Rabu, 08 September 2010

Nick Clegg's second PMQs

I think we can safely say that the civil servants will be a lot happier with Nick Clegg's second attempt at PMQs than they were with his first. After that event, they had to cope with his declaration of the Iraq war as illegal (it was, but the Government doesn't like to say so) and clarify that only the children's wing of Yarls Wood Detention Centre would be closing.

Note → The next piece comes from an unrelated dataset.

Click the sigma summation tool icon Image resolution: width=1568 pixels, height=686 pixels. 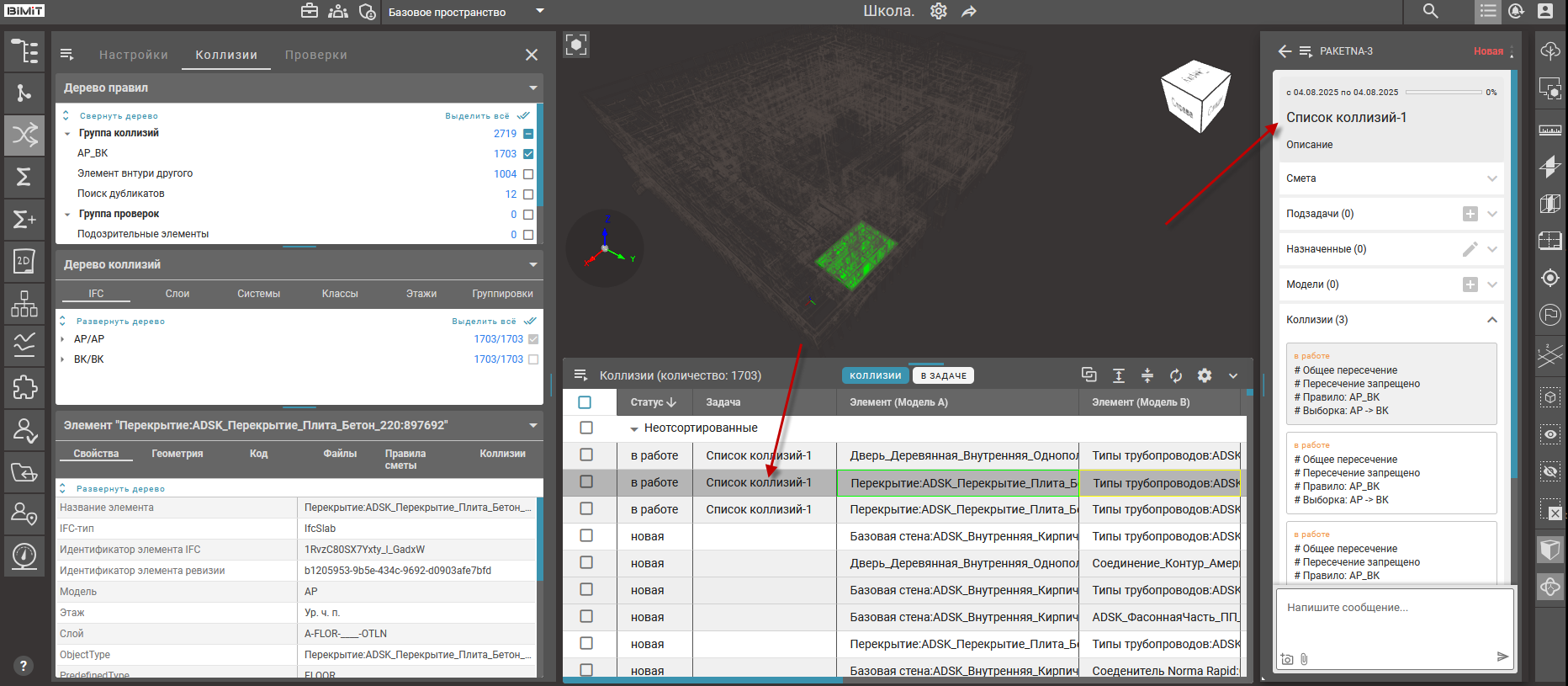[x=24, y=177]
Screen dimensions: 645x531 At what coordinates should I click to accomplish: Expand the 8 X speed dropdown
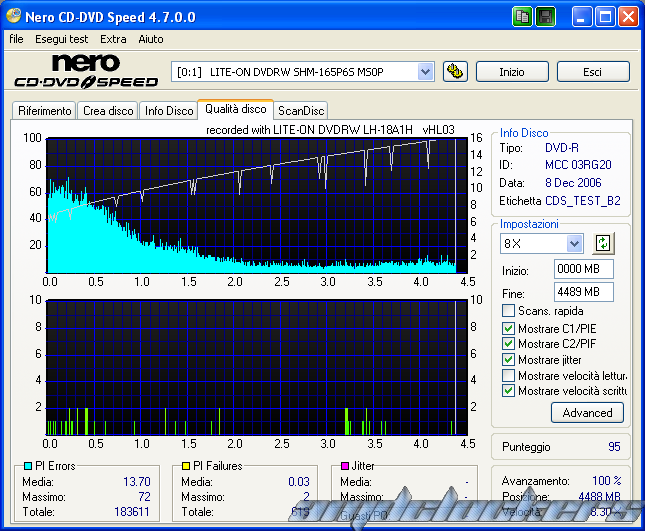[574, 243]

This time round, Nick coped admirably with a truly terrible Jack Straw. For someone who built his reputation on forensic questioning, Straw has been awful as a stand in for the stand in Labour leader Harriet Harman. His six questions were all on the subject of Andy Coulson and phone hacking and he failed to land a single blow. Straw's tactic was to seek to get Clegg to say whether or not he believed Coulson on the issue. Clegg played a straight bat to every question saying that it was for the Police to investigate and Coulson had denied any wrong-doing. He didn't back Coulson, but then how could he have done so? In among the answers was a very good line about Gordon Brown being the first to call Coulson to wish him well, and this took the wind out of Labour sails. Clegg's pay off line was even better, questioning why Straw was asking about these allegations rather than Afghanistan or Pakistan.

For the rest of the session, Clegg shone. He was light hearted and witty in replying to a light hearted plea from Labour MP Ian Davidson for a birthday present of two aircraft carriers. He sounded dourly serious in replying to a Tory who believes that chinese lanterns are the biggest threat to western civilisation. And most of all he took the fight to Labour and their attempts to claim that the economy only went into freefall on May 7th.

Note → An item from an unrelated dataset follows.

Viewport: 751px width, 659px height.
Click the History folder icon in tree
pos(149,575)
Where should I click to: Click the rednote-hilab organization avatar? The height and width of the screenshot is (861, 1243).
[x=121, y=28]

There was a Cornish interest in PMQs as SE Cornwall MP Sherryl Murray asked a question about foreign nationals who come to the UK for medical treatment but then don't pay their bills.

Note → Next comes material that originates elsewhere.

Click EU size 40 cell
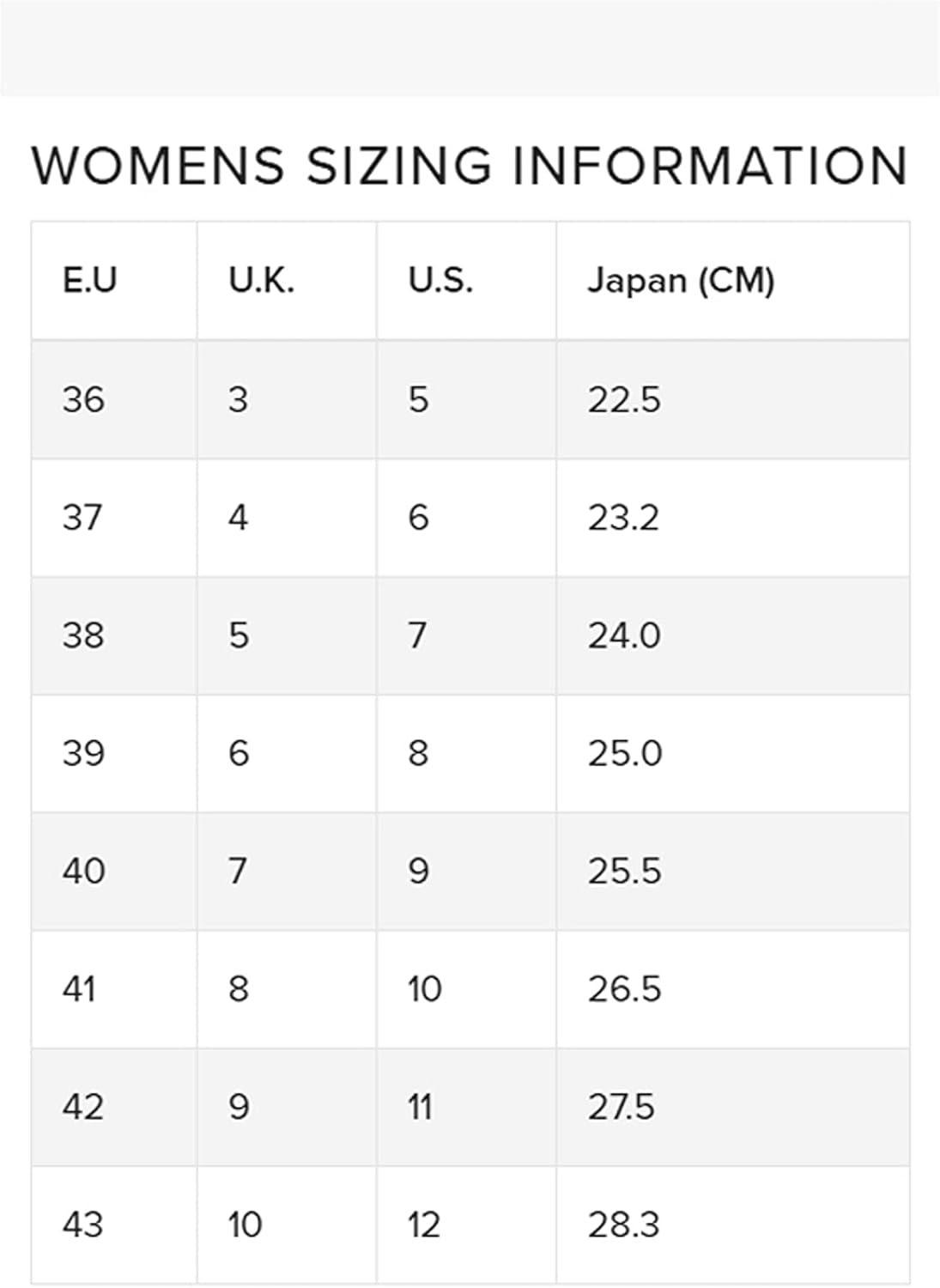The width and height of the screenshot is (940, 1288). point(83,871)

The final question to Clegg came from anti-coalition Tory backbencher Christopher Chope who asked whether significant amendments or defeat for the voting reform and constituencies bill would spell the end to the coalition. Clegg assured him that it would not. I'm not entirely sure that the mainstream Lib Dem Party would be happy to stay in Government if the key demand of a referendum on electoral reform was lost.

UPDATE - Paul Waugh has highlighted the Clegg answer to Chope saying that it might well be taken by rebellious Tory backbenchers as the green light to vote against the AV referendum. Yes, I think it could be. But I also think that this could be an exceptionally clever piece of positioning by Nick Clegg. There is no doubt that the majority of the Liberal Democrats would be up in arms about the prospect of staying in coalition with the Tories if there were to be no AV referendum. Clegg can 'listen' to them on this issue and harden up his stance with his Tory colleagues. This might be seen to give the vital reassurance that Lib Dem backbenchers need on the coalition. Of course, this could alternatively have been a massive faux pas which ends up losing the referendum and splitting the Party. Who knows?